Charge Nurse #1 said the incident was reported to the Nursing Supervisor and an incident report was completed.

Charge Nurse #1 said he/she did not ask anyone to detail the incident when it was reported.

3) Please refer to #2.

Review of the shift note and Flowsheet documentation, dated 12/6/10, indicated that Patient #1 became assaultive with staff and crisis intervention techniques were used. There was no indication Patient #1 was assessed for injuries related to the incident/fall.

Charge Nurse #1 said Patient #1 was not assessed for injuries due to agitation.

4) Please refer to #2.

Review of the shift note and Flowsheet documentation, dated 12/6/10, indicated that Patient #1 became assaultive with staff and crisis intervention techniques were used. There was no documentation regarding Patient #1's reported fall.

Review of the Incident Report, dated 12/6/10, indicated that Patient #1's reported fall was not documented.

No Description Available

Tag No.: A0287

Based on interviews and documentation review Hospital #2 failed to ensure that an adverse patient event was properly analyzed for one of one applicable patients (Patient #1).

Findings included:

The following was reported to the Department of Public Health: Patient #1, a pediatric patient, was being escorted down the corridor to the bathroom. Patient #1 was yelling at staff to shut up, and then slammed the bathroom door hitting a staff member,NA #1, on the head. NA #1 allegedly reacted by punching Patient #1 on both arms causing Patient #1 to fall to the floor. NA #1 allegedly threatened Patient #1 asking Patient #1 if Patient #1 wanted more. The incident was witnessed by another nurse aide (NA #2) and a person (Observer/Caregiver) who was providing 1:1 supervision for Patient #1. NA #2 reported the incident to the charge nurse (Charge Nurse #1) who reported it to the nursing supervisor (Supervisor #1). The report given to Supervisor #1 did not include the alleged actions of NA #1. Approximately 6 days later NA #2 contacted the Patient Advocate to make sure the incident of 12/6/10 was being acted upon. The next day administration was notified of the NA #2's report. NA #1 was placed on administrative leave pending the outcome of the investigation and Charge Nurse #1 was placed on administrative leave because the incident was not reported to the appropriate authorities in a timely manner.

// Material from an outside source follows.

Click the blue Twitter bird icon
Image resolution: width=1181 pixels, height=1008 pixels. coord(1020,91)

The Report was also sent to another outside agency who had oversite of Patient. The local police and District Attorney's office were notified.

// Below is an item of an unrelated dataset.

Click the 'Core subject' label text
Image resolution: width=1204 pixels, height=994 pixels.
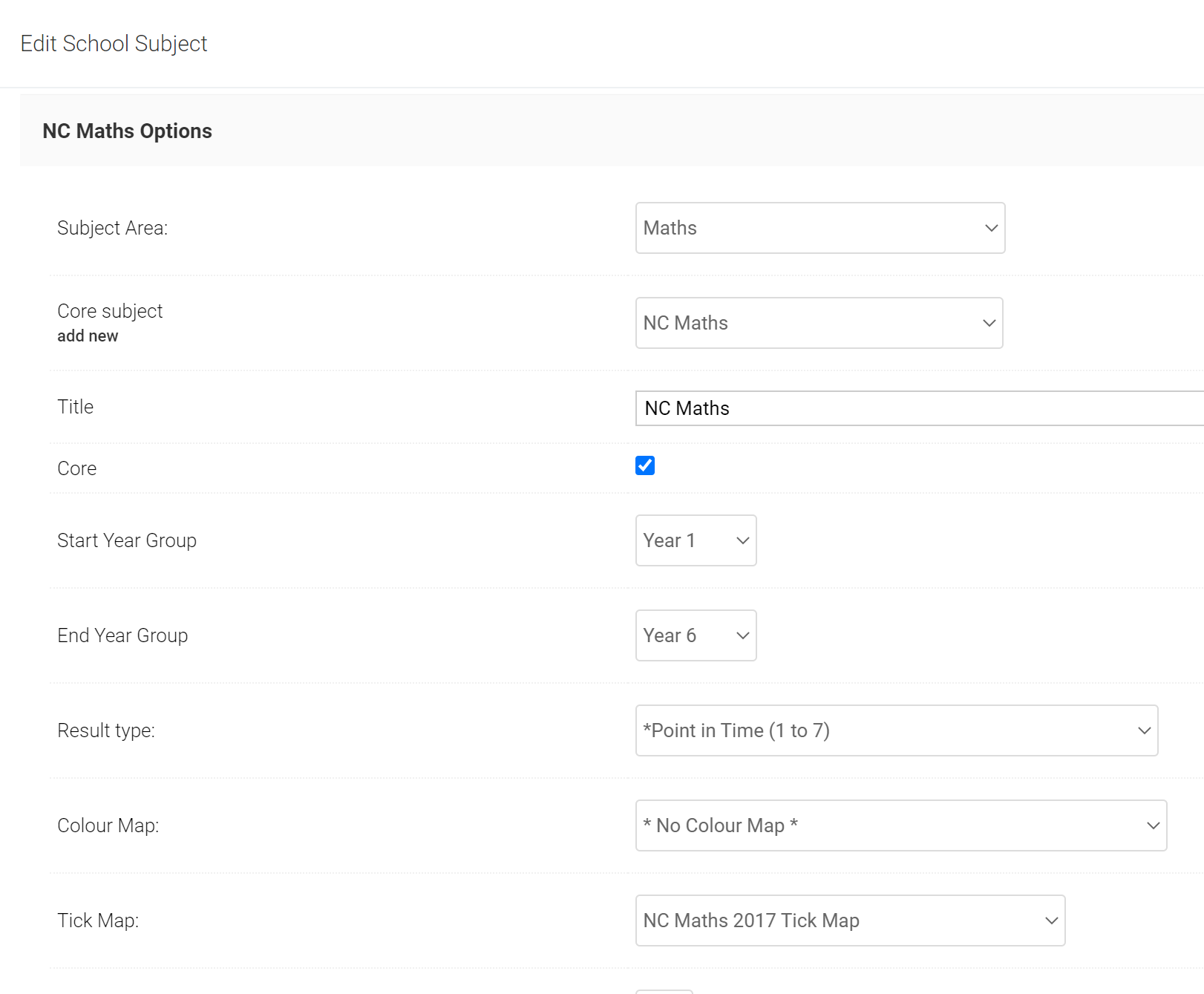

Documentation provided by Hospital #2 indicated that the Observer/Caregiver and NA #2 were interviewed however; Charge Nurse #1, NA #1, and Patient #1 (who was considered alert and oriented) had not been interviewed.

Charge Nurse #1 and NA #1 confirmed they had not been interviewed prior to being placed on administrative leave.

The Chief Operating Officer (COO) was interviewed on 1/4/11 at 11:00 A.M. an investigation was started however; the investigation was stopped because the local police told them to stop the investigation. The COO confirmed Patient #1 had not been interviewed.

Hospital #2 did not analyze the circumstances surrounding the incident as they related to Hospital systems (such as accuracy of the incident reporting and documentation and failure to properly assess Patient #1 post-fall) to determine if there were opportunities for improvement.

No Description Available

Tag No.: A0288

Based on interviews and documentation review, Hospital #2 failed to ensure that staff were re-educated regarding abuse reporting.

Findings included:

Please refer to Standard A-0287 for information regarding the incident.

Review of documentation provided by Hospital #2 indicated that although failure to report abuse in a timely manner was identified as deficient practice; Hospital #2 did not re-educate staff regarding abuse reporting as it pertained to the incident.